A informação consta em denúncia do Ministério Público do Distrito Federal e Territórios (MPDFT) remetida à Justiça e obtida pelo Metrópoles.
Segundo os promotores do Grupo de Atuação Especial de Combate ao Crime Organizado (Gaeco), do MPDFT, todas as contratações ocorreram “sem qualquer justificativa plausível”, mesmo quando o correto seria declarar apenas uma vencedora: a que apresentou proposta de menor preço.
Uma das empresas citada na denúncia, por exemplo, foi mantida como fornecedora dos testes mesmo após ter descumprido com a entrega parcial de unidades no prazo estabelecido pela Secretaria de Saúde. Ao invés de romper com a concorrente, a pasta reabriu prazo para apresentação de novas propostas, dando nova chance à empresa.
Preços acima do mercado
Todas as quatro empresas contratadas em licitações diferentes apresentaram preços variando entre R$ 73 e R$ 160 para o mesmo modelo de teste de detecção de Covid-19. O fato, de acordo com os investigadores, mostra a despreocupação da cúpula da Secretaria da Saúde com o valor ofertado.
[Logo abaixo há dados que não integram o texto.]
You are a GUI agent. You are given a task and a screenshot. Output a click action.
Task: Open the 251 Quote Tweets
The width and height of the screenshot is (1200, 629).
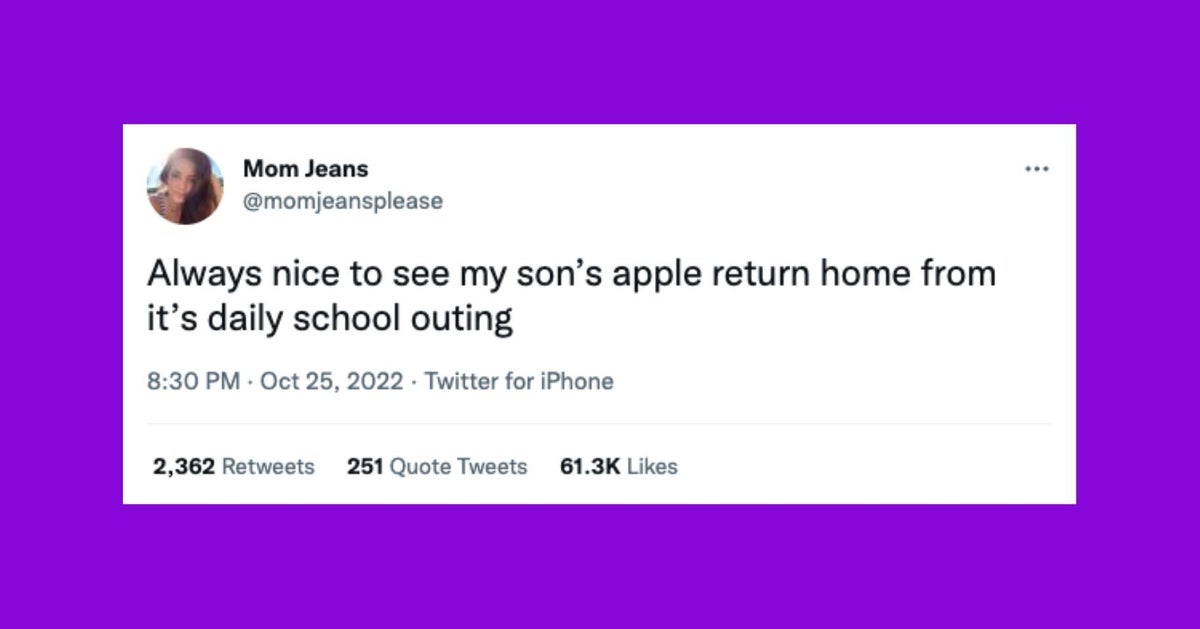click(x=437, y=466)
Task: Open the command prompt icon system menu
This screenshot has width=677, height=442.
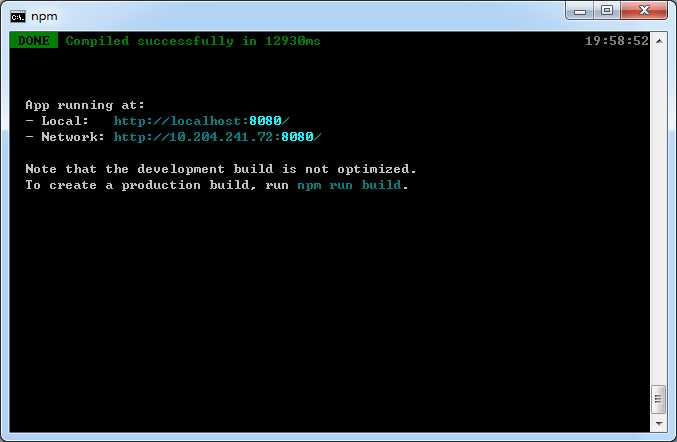Action: click(18, 17)
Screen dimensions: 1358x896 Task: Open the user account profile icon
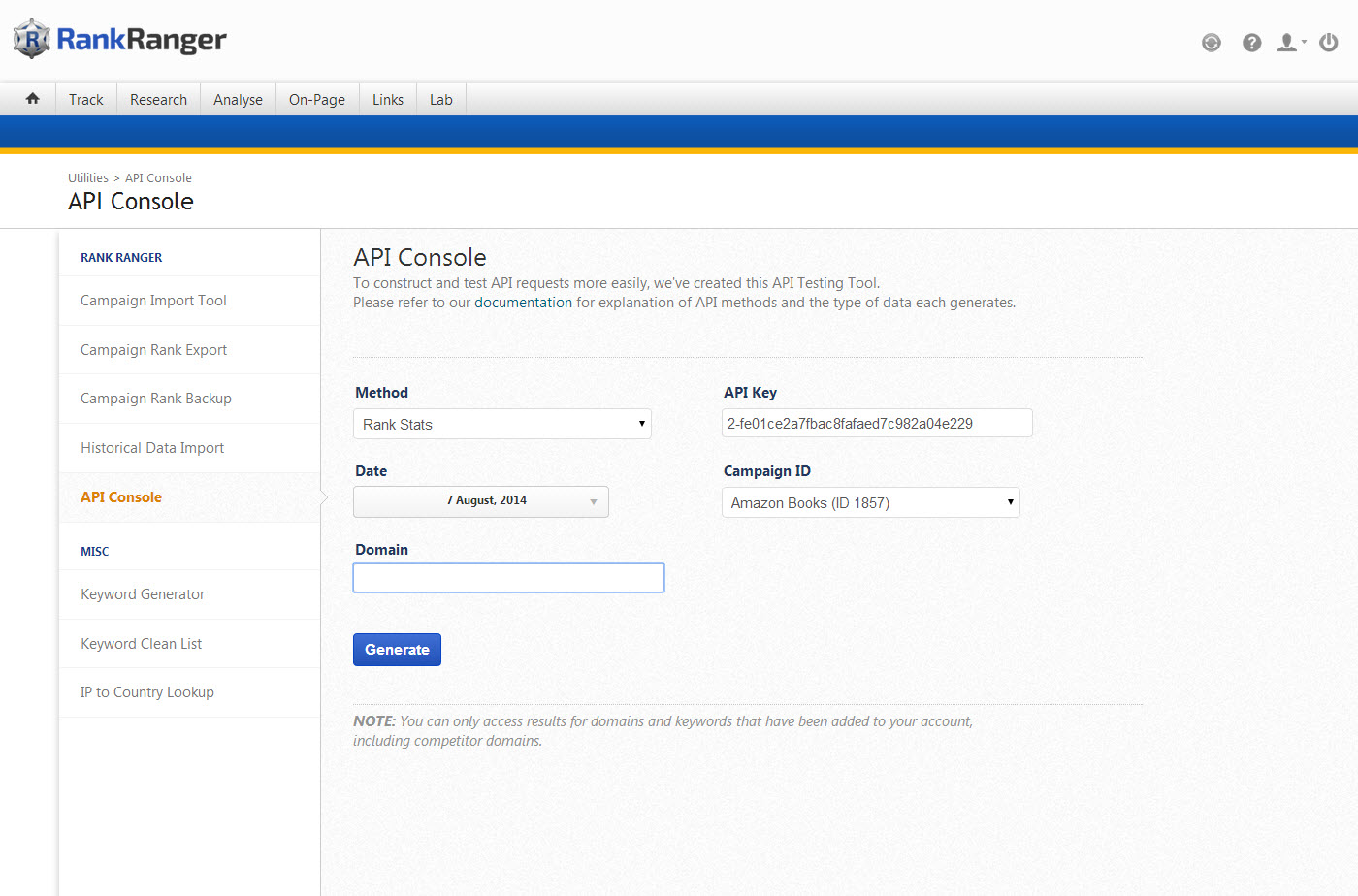point(1288,43)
O material produzido pelo MPDFT afirma que os denunciados no âmbito da Operação Falso Negativo sabiam que o valor apresentado estava acima do cobrado no mercado e, mesmo assim, seguiram com a compra dos testes.
Esse é o tema de conversa entre o ex-secretário-adjunto de Gestão em Saúde, Eduardo Pojo, e Emmanuel de Oliveira Carneiro, ex-diretor de Aquisições Especiais da Secretaria de Saúde do DF.
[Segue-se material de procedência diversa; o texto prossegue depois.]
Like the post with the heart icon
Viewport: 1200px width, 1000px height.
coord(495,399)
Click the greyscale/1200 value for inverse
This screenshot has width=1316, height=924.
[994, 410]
No diálogo, Pojo questiona o valor para Carneiro, que responde dizendo que os testes custarão R$ 180 a unidade. O ex-secretário, então, responde com uma figurinha que representa espanto.
Confira no diálogo abaixo:
Como lucravam os investigados?
Ainda conforme consta na denúncia, os denunciados negociavam percentuais de superfaturamento em cima do valor unitário dos testes ou aditivos contratuais.
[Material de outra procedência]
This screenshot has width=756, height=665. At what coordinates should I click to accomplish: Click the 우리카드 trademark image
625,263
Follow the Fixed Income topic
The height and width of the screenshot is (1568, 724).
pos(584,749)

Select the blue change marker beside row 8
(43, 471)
Em licitação vencida pela empresa PMH, Iohan Struck “salgou” o preço da unidade do teste rápido em 8%. A manobra teria permitido o desvio de R$ 3 milhões dos cofres públicos para os investigados.
Em mais um diálogo interceptado pelo MPDFT, Jorge Chamon negocia uma aditivação contratual de metade dos testes sem que houvesse qualquer respaldo técnico-científico. A conversa ocorre entre Chamon e Ricardo Tavares, ex-secretário-adjunto de Assistência à Saúde.
“Boa tarde, Jorge. Já alinhei com o Francisco, precisa solicitar o aditivo do teste rápido”, diz Tavares.
Chamon questiona de quanto seria o aditivo e Tavares, então, responde: “Deixa eu ver até quanto pode, porque acho que tem no contrato. Pera aí [sic]”. Ele retorna afirmando que o aumento será de 50%.
Veja a conversa:
A manobra autorizou a nota de empenho no valor de R$ 9.950.000 e, diante da dificuldade de disponibilidade orçamentária, viabilizou a liberação do montante com o Fundo de Saúde do Distrito Federal.
Confira quem foi denunciado pelo MPDFT à Justiça:
- Francisco Araújo Filho, secretário de Saúde à época da operação: foi denunciado por organização criminosa, inobservância nas formalidades da dispensa de licitação, fraude à licitação, fraude na entrega de uma mercadoria por outra (marca diversa) e peculato (desviar dinheiro público)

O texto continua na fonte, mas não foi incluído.